O ator que acreditava ser verdade o que fazia teve uma vida
longa e trágica, ou cômica, vai saber. Isso porque o ator não fingia, só
vivendo, ou crendo viver na plena verdade das suas forças emotivas, as
personagens que interpretava. Quando o
repertório de suas atuações não fugia do universo infanto-juvenil ainda
conseguia ter uma rotina saudável, embora não fossem raras as ocasiões em que
ele, o ator que não fingia o que não era, sendo o que mentia ser, ou melhor,
tomando a mentira por verdade, acabava flagrado uivando no meio da rua depois
de ‘bufar e bufar até derrubar toda a sua casinha de sapé’, ameaça direcionada
ao porquinho Alfredo lá do conto de fadas... O problema mesmo veio com os
roteiros sérios e densos, em especial as tragédias – e foi logo na primeira que
acabou por furar os olhos de fato, o que o transformou dali por diante num ator
cego a interpretar papéis cegos.
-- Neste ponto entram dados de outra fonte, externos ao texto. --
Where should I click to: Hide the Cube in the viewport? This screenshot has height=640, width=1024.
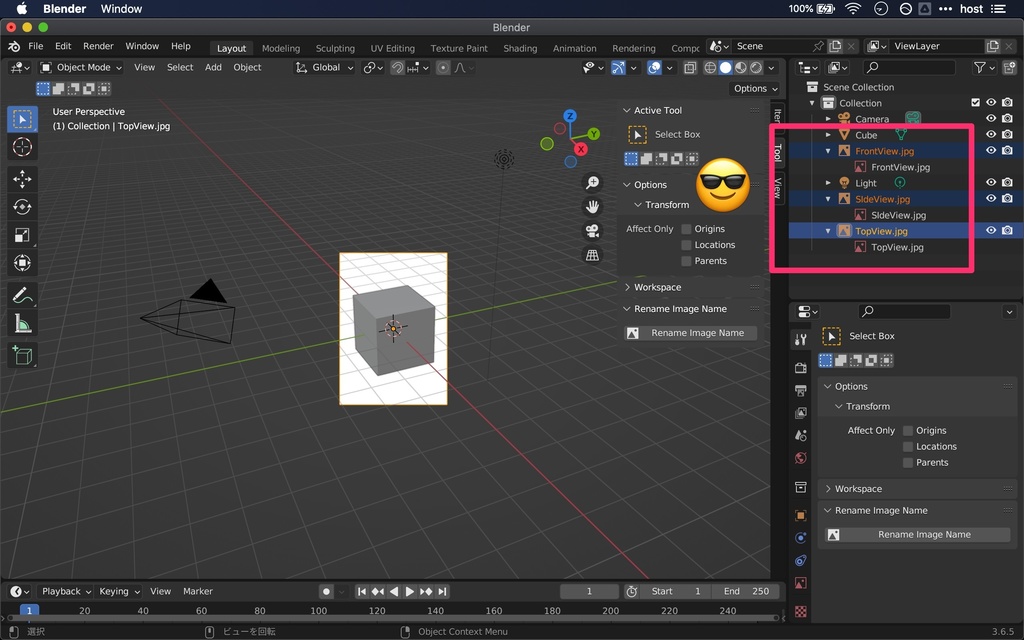tap(991, 135)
Depois de anos de profissão, e porque não
dizer de sofrimento absoluto, resolveu se aposentar. Já velho e no último ato
da sua conturbada vida, perguntado por um jornalista qual o personagem que mais
gostara de interpretar, ele, o ator que não fingia o que não era, sendo o que
mentia ser, ou, melhor dizendo, tomando a mentira por verdade, tomou um susto e
disse: ‘nunca houve outro personagem senão eu...’ E a luz se apagou, colocando
fim ao espetáculo. Uma enxurrada de aplausos veio na sequência, louvando aquela
soberba performance, mas, não importando o quanto o público insistisse, ele, o
ator que não fingia o que não era, sendo o que mentia ser, ou, melhor
dizendo, tomando a mentira por verdade,
não levantava por nada do palco onde jazia inerte. Estava morto de fato. O
teatro decretou uma semana de luto em sua homenagem, mas, depois disso, as
portas reabriram e os espetáculos tiveram continuidade...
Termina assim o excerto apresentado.